'''

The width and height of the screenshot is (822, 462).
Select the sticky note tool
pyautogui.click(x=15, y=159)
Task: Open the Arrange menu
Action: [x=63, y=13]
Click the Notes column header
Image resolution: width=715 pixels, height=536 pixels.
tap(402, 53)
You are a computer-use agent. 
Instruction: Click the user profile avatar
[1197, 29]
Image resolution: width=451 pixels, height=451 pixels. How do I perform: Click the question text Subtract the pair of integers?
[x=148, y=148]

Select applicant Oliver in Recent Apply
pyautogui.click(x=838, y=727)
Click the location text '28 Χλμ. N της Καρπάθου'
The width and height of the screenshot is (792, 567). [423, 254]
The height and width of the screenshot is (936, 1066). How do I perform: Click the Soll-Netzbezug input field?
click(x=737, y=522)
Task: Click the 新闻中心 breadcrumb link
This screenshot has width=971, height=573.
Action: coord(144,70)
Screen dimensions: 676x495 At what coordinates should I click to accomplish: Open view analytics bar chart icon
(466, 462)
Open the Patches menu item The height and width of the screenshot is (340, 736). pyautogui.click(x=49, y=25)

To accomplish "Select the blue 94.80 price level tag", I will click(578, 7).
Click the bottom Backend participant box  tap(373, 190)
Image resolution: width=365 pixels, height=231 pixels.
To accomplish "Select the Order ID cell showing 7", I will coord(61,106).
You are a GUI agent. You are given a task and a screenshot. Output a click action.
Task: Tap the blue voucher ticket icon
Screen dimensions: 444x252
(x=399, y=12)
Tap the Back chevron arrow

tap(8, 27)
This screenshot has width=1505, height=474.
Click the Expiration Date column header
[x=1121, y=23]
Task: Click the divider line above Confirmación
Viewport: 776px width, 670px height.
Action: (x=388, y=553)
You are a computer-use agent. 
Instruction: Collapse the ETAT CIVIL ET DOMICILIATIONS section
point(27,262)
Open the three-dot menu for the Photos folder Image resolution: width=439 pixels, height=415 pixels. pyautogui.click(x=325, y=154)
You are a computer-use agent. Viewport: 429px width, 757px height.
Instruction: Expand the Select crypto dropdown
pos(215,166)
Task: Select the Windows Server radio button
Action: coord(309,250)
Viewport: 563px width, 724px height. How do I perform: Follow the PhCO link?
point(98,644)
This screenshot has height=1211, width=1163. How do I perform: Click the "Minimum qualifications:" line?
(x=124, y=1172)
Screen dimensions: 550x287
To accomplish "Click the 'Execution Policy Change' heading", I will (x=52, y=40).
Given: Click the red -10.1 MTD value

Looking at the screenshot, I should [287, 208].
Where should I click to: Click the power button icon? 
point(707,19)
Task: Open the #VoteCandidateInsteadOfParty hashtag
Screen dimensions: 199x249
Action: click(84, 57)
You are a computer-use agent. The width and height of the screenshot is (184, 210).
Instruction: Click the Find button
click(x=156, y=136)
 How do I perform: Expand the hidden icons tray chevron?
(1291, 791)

'''

Your task:
Write down all the entries again without a single difference.

Your solution:
The width and height of the screenshot is (822, 462).
Select the sticky note tool
pyautogui.click(x=15, y=159)
Task: Open the Arrange menu
Action: [x=63, y=13]
Click the Notes column header
Image resolution: width=715 pixels, height=536 pixels.
tap(402, 53)
You are a computer-use agent. 
Instruction: Click the user profile avatar
[1197, 29]
Image resolution: width=451 pixels, height=451 pixels. How do I perform: Click the question text Subtract the pair of integers?
[x=148, y=148]

Select applicant Oliver in Recent Apply
pyautogui.click(x=838, y=727)
Click the location text '28 Χλμ. N της Καρπάθου'
The width and height of the screenshot is (792, 567). [423, 254]
The height and width of the screenshot is (936, 1066). How do I perform: Click the Soll-Netzbezug input field?
click(x=737, y=522)
Task: Click the 新闻中心 breadcrumb link
This screenshot has width=971, height=573.
Action: coord(144,70)
Screen dimensions: 676x495 At what coordinates should I click to accomplish: Open view analytics bar chart icon
(466, 462)
Open the Patches menu item The height and width of the screenshot is (340, 736). pyautogui.click(x=49, y=25)

To accomplish "Select the blue 94.80 price level tag", I will click(578, 7).
Click the bottom Backend participant box  tap(373, 190)
Image resolution: width=365 pixels, height=231 pixels.
To accomplish "Select the Order ID cell showing 7", I will coord(61,106).
You are a GUI agent. You are given a task and a screenshot. Output a click action.
Task: Tap the blue voucher ticket icon
Screen dimensions: 444x252
(x=399, y=12)
Tap the Back chevron arrow

tap(8, 27)
This screenshot has width=1505, height=474.
Click the Expiration Date column header
[x=1121, y=23]
Task: Click the divider line above Confirmación
Viewport: 776px width, 670px height.
Action: (x=388, y=553)
You are a computer-use agent. 
Instruction: Collapse the ETAT CIVIL ET DOMICILIATIONS section
point(27,262)
Open the three-dot menu for the Photos folder Image resolution: width=439 pixels, height=415 pixels. pyautogui.click(x=325, y=154)
You are a computer-use agent. Viewport: 429px width, 757px height.
Instruction: Expand the Select crypto dropdown
pos(215,166)
Task: Select the Windows Server radio button
Action: coord(309,250)
Viewport: 563px width, 724px height. How do I perform: Follow the PhCO link?
point(98,644)
This screenshot has height=1211, width=1163. How do I perform: Click the "Minimum qualifications:" line?
(x=124, y=1172)
Screen dimensions: 550x287
To accomplish "Click the 'Execution Policy Change' heading", I will (x=52, y=40).
Given: Click the red -10.1 MTD value

Looking at the screenshot, I should [287, 208].
Where should I click to: Click the power button icon? 
point(707,19)
Task: Open the #VoteCandidateInsteadOfParty hashtag
Screen dimensions: 199x249
Action: click(84, 57)
You are a computer-use agent. The width and height of the screenshot is (184, 210).
Instruction: Click the Find button
click(x=156, y=136)
 How do I perform: Expand the hidden icons tray chevron?
(1291, 791)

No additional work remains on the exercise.